Understanding terminologies

  • Communicating hydrocephalus: extraventricular obstructive hydrocephalus
  • Noncommunicating hydrocephalus: intraventricular obstructive hydrocephalus


  • Imbalance between production and absorption
  • Produced by choroid plexus
  • Absorbed by brain and spinal cord, less extent arachnoid granulations
  • Net CSF flow from lateral to third to fourth ventricle due to cerebrovascular pulsations


  • Neonates, infants: post hemorrhage, post infection, Chiari II, Dandy-Walker, vein of Galen malformation
  • Older children: aqueduct stenosis, posterior fossa midline tumors, raised intracranial venous pressure (craniosynostosis)

Clinical presentation

  • Before fontanelle closure (2 years): progressive macrocephaly, frontal bossing, calvarial thinning, tense bulging anterior fontanelle, sutural diastasis, enlarged scalp veins, sunsetting eyes, lateral rectus palsy, leg spasticity
  • > 2 years: early morning headache, nausea, vomiting, papilledema, altered consciousness

Sites of narrowing in ventricular system

  • Foramen of Munro – superior extension of suprasellar tumors, arachnoid cysts, colloid cysts, giant cell astrocytoma
  • Aqueduct – tectal plate glioma, superior extension of midline posterior fossa mass like brain stem diffuse astrocytoma, inferior extension of pineal region tumors
  • Fourth ventricle outlet – displacement in Chiari II

Communicating hydrocephalus

  • Spinal cord tumors
  • Hemorrhage or exudates or pial dissemination of tumors

CSF diversion

  • Temporary – external drainage
  • Permanent – ventriculoperitoneal, ventriculoatrial or third ventriculostomy
  • Third ventriculostomy – puncture floor of third ventricle, CSF flows into suprasellar cistern

Imaging findings

  • Noncommunicating hydrocephalus: temporal horns disproportionately dilated to lateral ventricle body, dilated anterior and posterior recess of third ventricles, inferior bowing of floor of third ventricle, transependymal edema, bulging fontanelles.

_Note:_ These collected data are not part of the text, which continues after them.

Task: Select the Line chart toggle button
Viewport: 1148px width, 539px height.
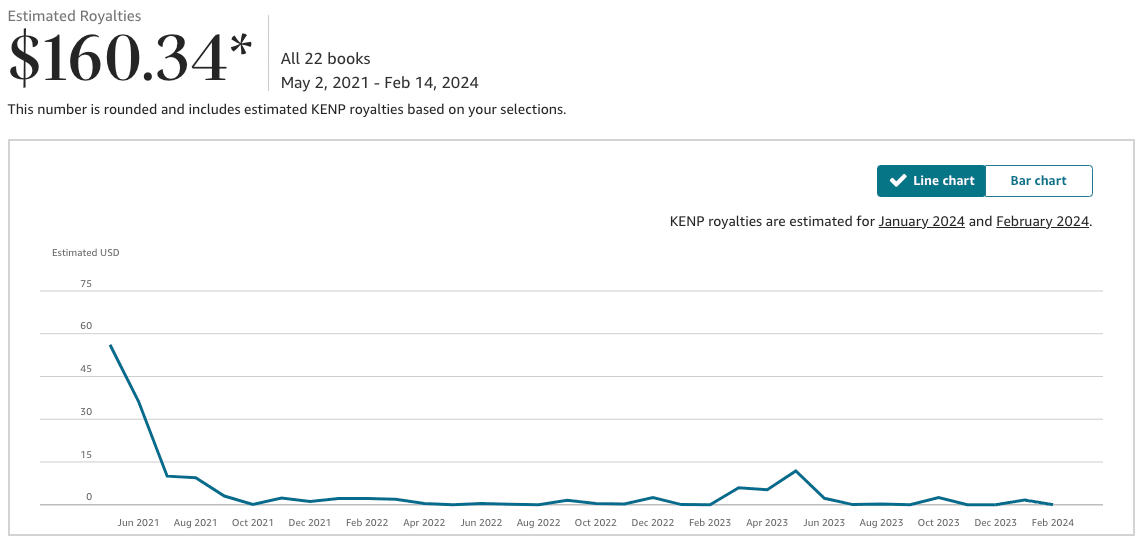Action: click(x=931, y=181)
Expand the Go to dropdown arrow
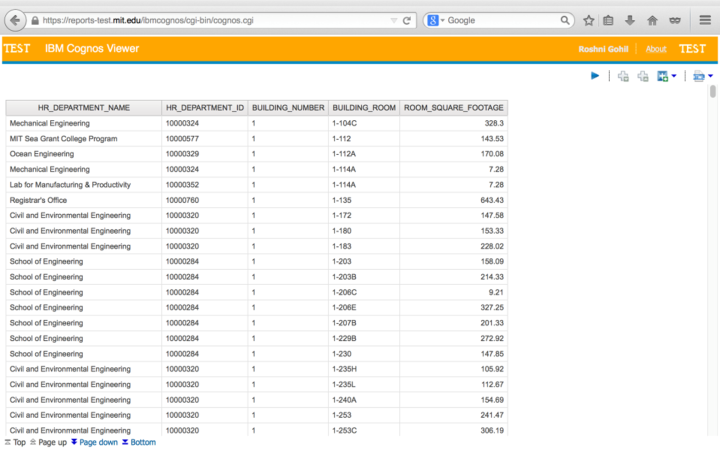 pos(674,76)
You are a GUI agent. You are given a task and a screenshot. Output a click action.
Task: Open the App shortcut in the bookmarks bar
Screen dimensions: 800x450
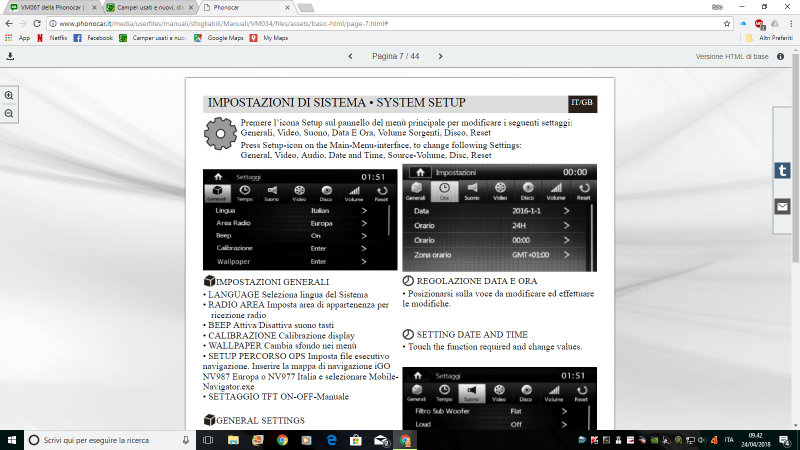click(18, 38)
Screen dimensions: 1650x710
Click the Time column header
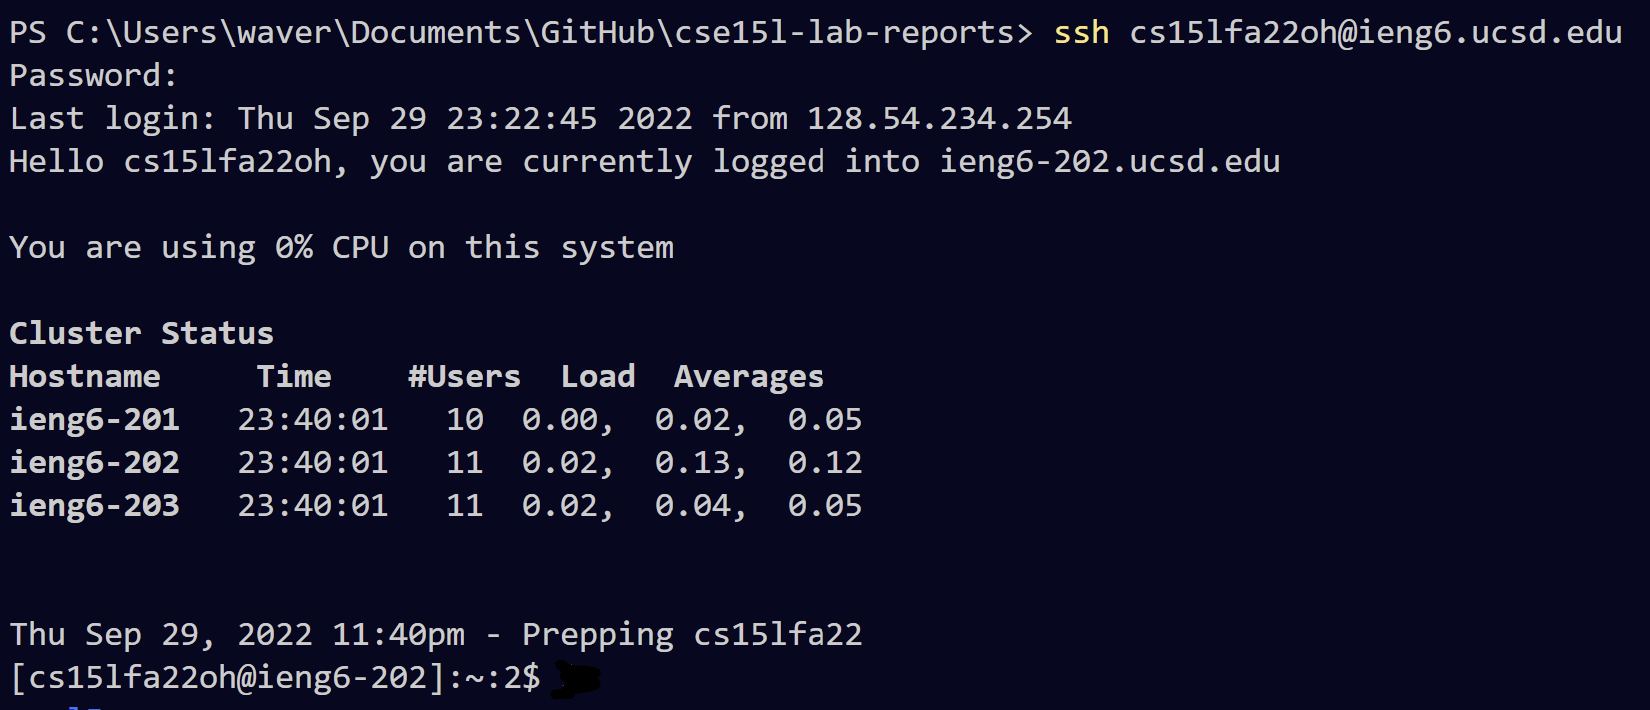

Sulci and cisterns small or obliterated. Some less consistent findings: widened radius of frontal horn, dorsum sella erosion, copper beaten skull
  • Communicating hydrocephalus: general ventriculomegaly to normal study

Sulcal spaces

  • < 2 years: benign enlargement of sulci is normal. Children can have prominent sulci without any underlying hydrocephalus. Concentrate on head size and cerebrum to rule out atrophy. Serial imaging helps to identify cause
  • Beyond 10 years, the sulci are less conspicuous, ventricles less prominent, this is normal. Basal cisterns SHOULD NOT be effaced.

Shunt dysfunction

  • Recurrence of hydrocephalus, fluid tracking along shunt tubing, calcification at either end of shunt due to fibrosis or inflammation, absence of T2 flow void across third ventriculostomy
  • Shunt infection – ventriculitis, cerebritis, possible fatal brain injury.